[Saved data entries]
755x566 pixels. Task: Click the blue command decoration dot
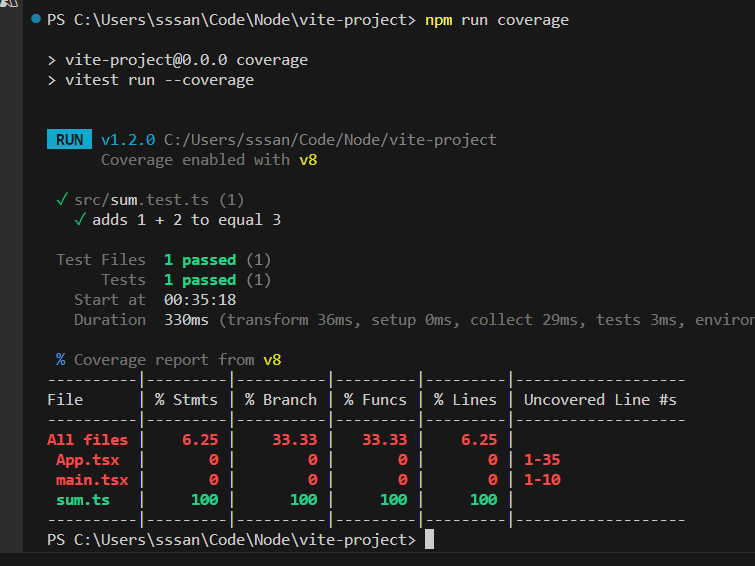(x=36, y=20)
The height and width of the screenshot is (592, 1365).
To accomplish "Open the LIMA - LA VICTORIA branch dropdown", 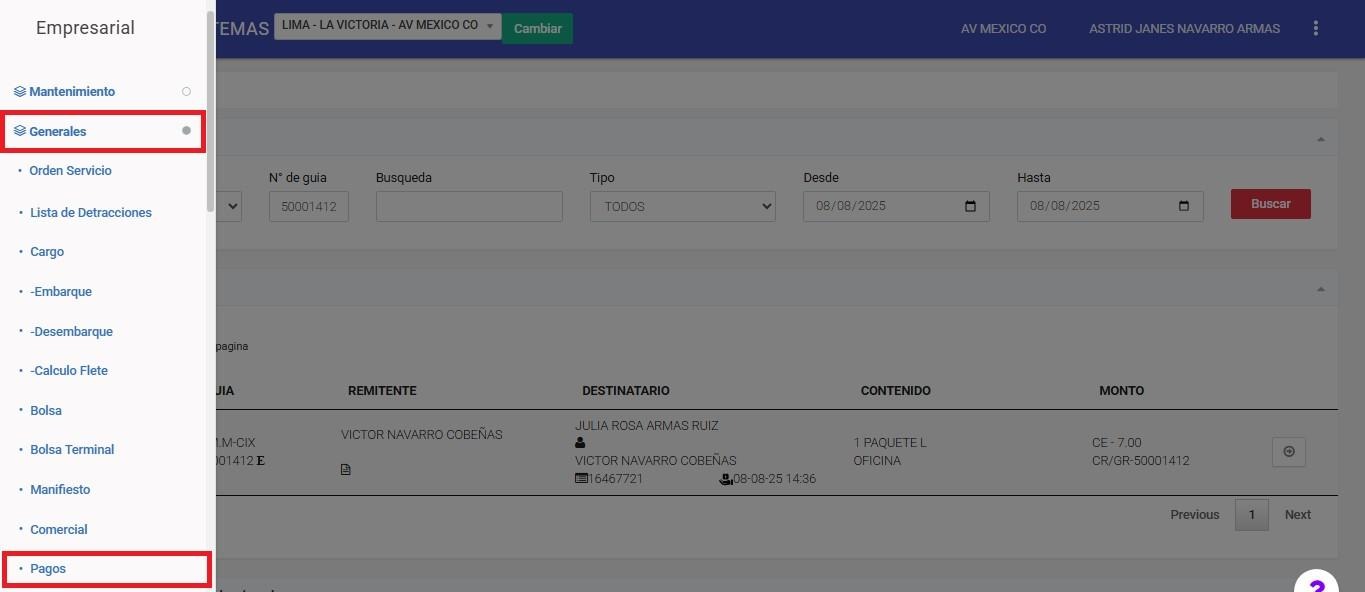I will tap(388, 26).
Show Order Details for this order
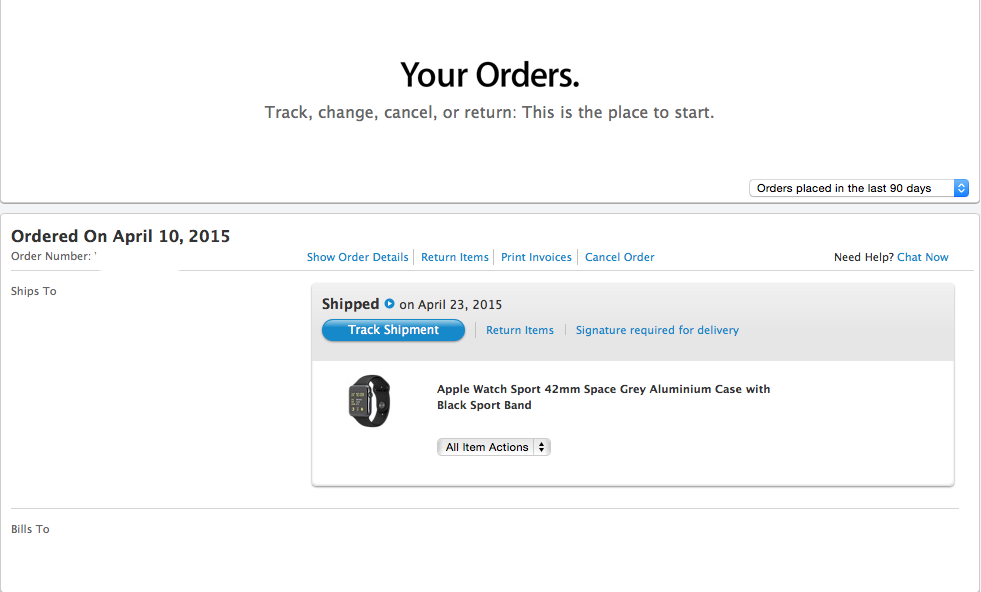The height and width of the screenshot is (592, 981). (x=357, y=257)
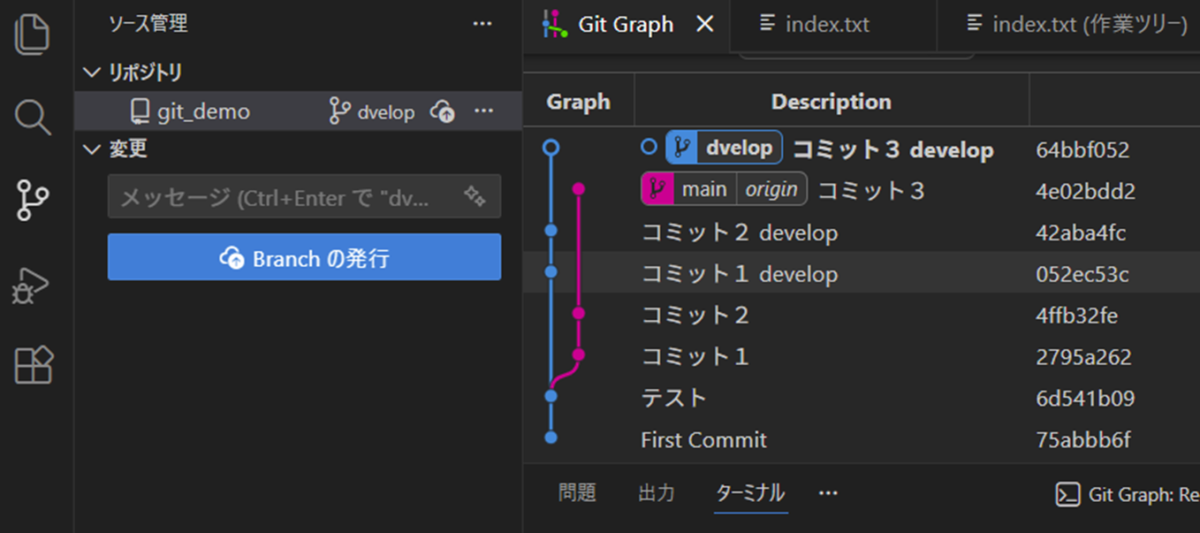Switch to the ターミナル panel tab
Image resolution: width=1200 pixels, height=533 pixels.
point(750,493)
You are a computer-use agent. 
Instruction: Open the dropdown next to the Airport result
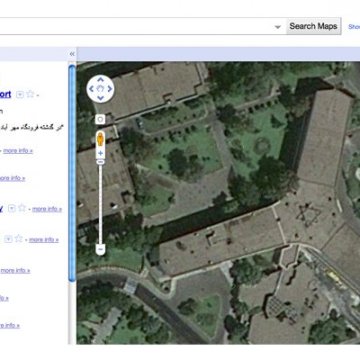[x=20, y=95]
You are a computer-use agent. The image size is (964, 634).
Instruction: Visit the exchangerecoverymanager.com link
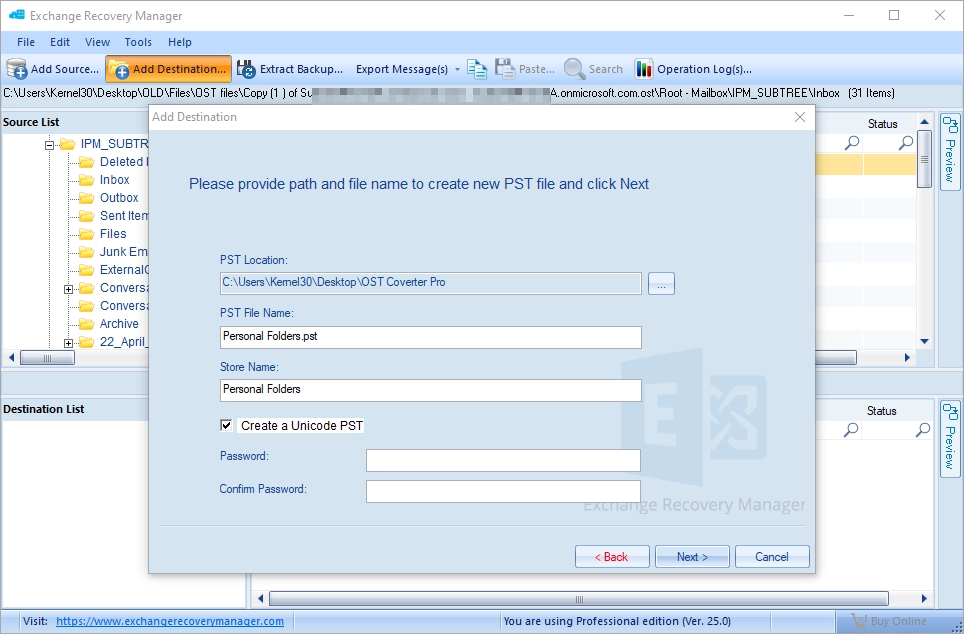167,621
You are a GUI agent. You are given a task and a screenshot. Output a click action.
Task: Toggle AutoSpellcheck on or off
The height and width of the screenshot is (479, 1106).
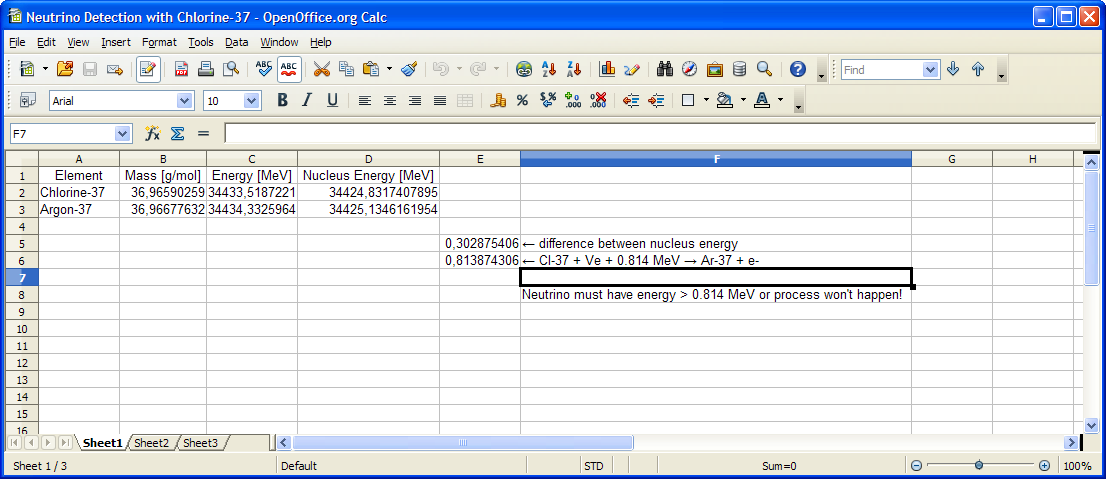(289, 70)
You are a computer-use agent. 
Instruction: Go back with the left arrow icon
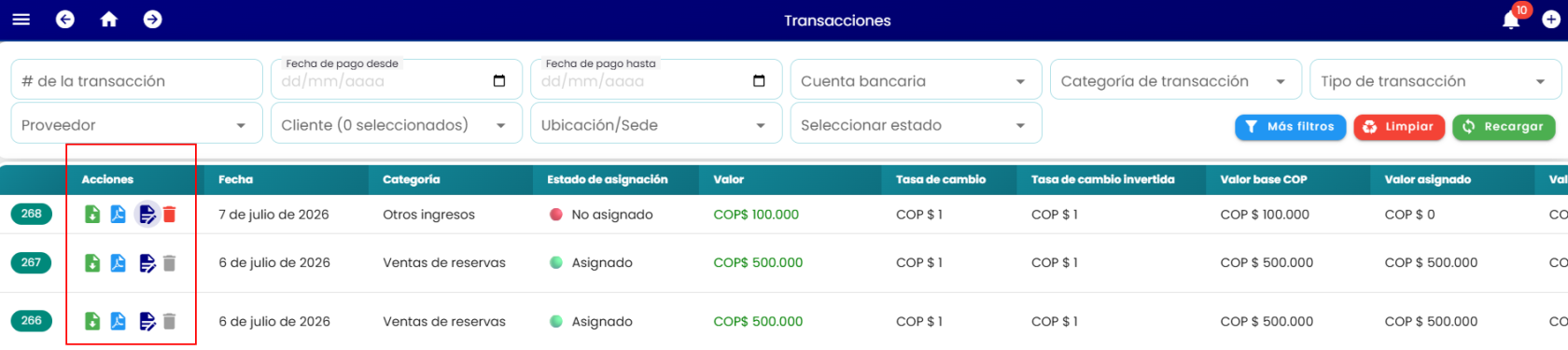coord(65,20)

→ **EXERCISE DETAILS**:
Give nothing except how many lines of the records include "agent".

→ **RESPONSE FOR THIS EXERCISE**:
4